On the other hand, up-skilling can be costly and instead of answering to one boss, you’re now answering to many. Not to mention, the hours spent commuting to and from all your different jobs could lead you to burnout.
3) Become a Freelancer
Having a job is not the only answer to financial security. In fact, it seems to be less and less ‘secure’ as time goes on. Which is likely why more and more people are turning to self employment. Automation is only going to fuel this.
As Professor Durrant-Whyte puts it:
There will be more and more people in the service industries, self-employed, in the gig economy, Airtasker – source
Becoming a freelancer is a viable option, and you can certainly make good money this way. I personally know someone who works in the ‘gig economy’ on UpWork, making upwards of $250 per hour. While that is an extreme case, it does shows what’s possible.
The trouble with freelancing however, is that you’re still trading your time for money. Instead of owning a business, you’ve essentially got yourself another job. One with a LOT more paperwork, planning and time commitment.
4) Start An Online Business
I personally believe this is the best option. I guess I’m somewhat biased though, because this is how I make money.
I’m not talking about setting up some kind of elaborate online business either, I’m talking about affiliate marketing which is WAY simpler. Put simply, you get paid to promote other people’s stuff online.
We’ve already touched on the incredible popularity of ecommerce giants like Amazon. What you may not know, however, is that you can actually promote any one of Amazon’s 160 million products as an affiliate.
You can do this with their free affiliate program called Amazon Associates.

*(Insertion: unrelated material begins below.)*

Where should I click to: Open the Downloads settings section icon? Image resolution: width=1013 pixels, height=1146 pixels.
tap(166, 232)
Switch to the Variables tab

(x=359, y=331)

The affiliate marketing business model allows you to take full advantage of the shift towards online shopping, and create a reliable passive income in the process. I’m not saying it’ll be “quick and easy” but this is something anyone can do.
The potential isn’t limited to Amazon either. You can promote anything you want from some of the worlds most successful companies such as Nike, Walmart, Apple and many others. There’s literally hundreds of millions of products across millions of untapped niches to explore.
I’m not exaggerating here, the opportunity really is that abundant for anyone willing to learn and develop the right skills.
On the plus side, you don’t have to deal with customers, stock inventory, deal with shipping, or any of that time consuming stuff as an affiliate. You’re simply promoting existing products that people are already buying. Not to mention, the profit potential is just as great, if not greater, than a typical online business and the startup costs are extremely low.
The ‘drawback’ to this model, is that it takes time to get your business into profit. There are ways to fast track things if you’ve got deep pockets. But for the rest of us, it takes time and a solid amount of effort. You could reasonably expect to work your butt off for at least 6-12 months before seeing any real income.
That was my experience anyway. But I say it’s worth it, especially when it’s passive income.
The robots really are
coming here and thankfully, it’s not all doom and gloom.
By facing the challenge of job automation head on, you can ‘weather the storm’ and safeguard your financial security during uncertain times. Better yet, you may even find a better career, or start a business that gives you a way of life your old job never could.